Unkenntnis des Verfassungsschutzes zu Rechtsterror macht fassungslos

Hahn: Unkenntnis des Verfassungsschutzes zu Rechtsterror macht fassungslos / Köditz: Strukturen werden nicht erkannt

Nach der heutigen Sitzung der Parlamentarischen Kontrollkommission, die sich mit dem Handeln des sächsischen Landesamtes für Verfassungsschutz im Zusammenhang mit dem über ein Jahrzehnt lang in Sachsen untergetauchten Nazi-Trio befasst hat, erklärt der Vorsitzende der Fraktion DIE LINKE im Sächsischen Landtag, Dr. André Hahn, zugleich Mitglied der Parlamentarischen Kontrollkommission:

Wir sind fassungslos über das Ausmaß der Unkenntnis des Landesamtes für Verfassungsschutz im Bezug auf eine rechtsterroristische Gruppe, die mehr als zehn Jahre lang unbehelligt in Sachsen untertauchen und von hier aus ihre Mordserie planen und begehen konnte. Was wir heute erleben mussten, ist ein Offenbarungseid des Verfassungsschutzes.

Vorgebliches Nichtwissen und offenkundiges Nichthandeln zuständiger Behörden auf Bundes- und Länderebene sind verantwortlich dafür, dass die rechte Terror-Gruppe nicht aufgespürt und daher auch nicht dingfest gemacht werden konnte. Anderenfalls hätte der zehnfache Mord vermutlich verhindert werden können.

Dieses Versagen kann, sofern es sächsische Institutionen betrifft, nur durch eine eigene unabhängige Untersuchungskommission aufgearbeitet werden, die in enger Kooperation mit der Thüringer Untersuchungskommission steht. Leider hat die Landtagsmehrheit schon in der letzten Legislaturperiode unseren Gesetzentwurf zur Stärkung der Parlamentarischen Kontrollkommission durch eigene Juristen und weitere Fachleute abgelehnt. Gleichwohl werden wir natürlich alle derzeit zur Verfügung stehenden parlamentarischen Mittel nutzen, um für Aufklärung und Konsequenzen zu sorgen.

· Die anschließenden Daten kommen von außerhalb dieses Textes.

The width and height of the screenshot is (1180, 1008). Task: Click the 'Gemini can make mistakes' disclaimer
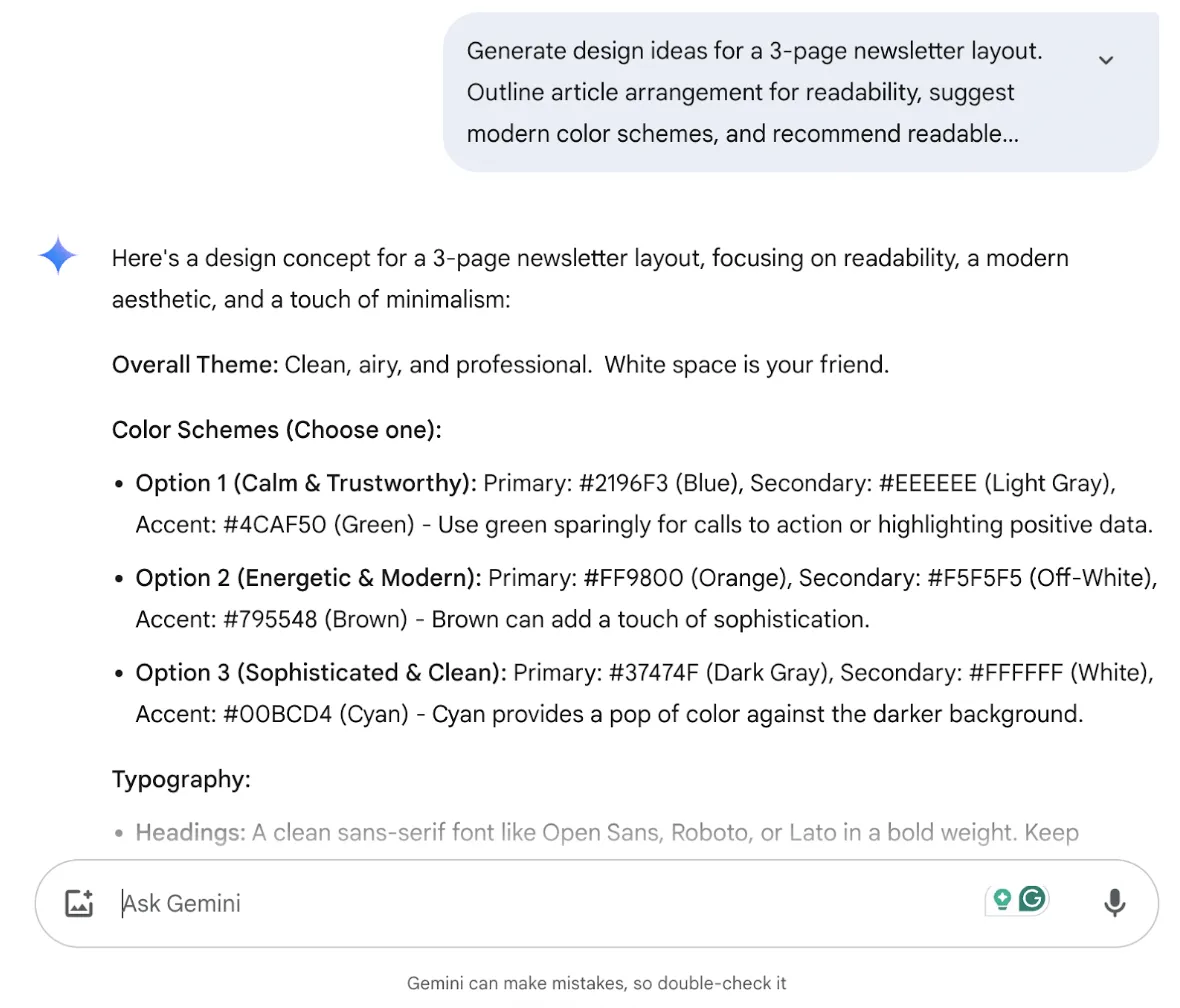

Die Sprecherin für antifaschistische Politik der Fraktion DIE LINKE im Sächsischen Landtag, Kerstin Köditz, ebenfalls Mitglied der Parlamentarischen Kontrollkommission, fügt hinzu:

Das Landesamt für Verfassungsschutz in Sachsen hat Probleme damit, rechte Strukturen als Strukturen und bestehende Netze als Vernetzung anzuerkennen. So beharrt man beispielsweise darauf, dass das Freie Netz nur ein Internetportal ist und keine Organisation. Ebenso verheerend falsch ist das Bild, das der Verfassungsschutz vom Rechtsterrorismus gezeichnet hat: Es wurde so getan, als gäbe es ihn nicht. „Johanngeorgenstadt“ als ein mögliches Kontaktzentrum des Nazi-Trios kommt im Ortsverzeichnis der Verfassungsschutzberichts Sachsen 2010 zwischen „Iran“, „Irak“, „Kamenz“ und „Kenia“ nicht vor.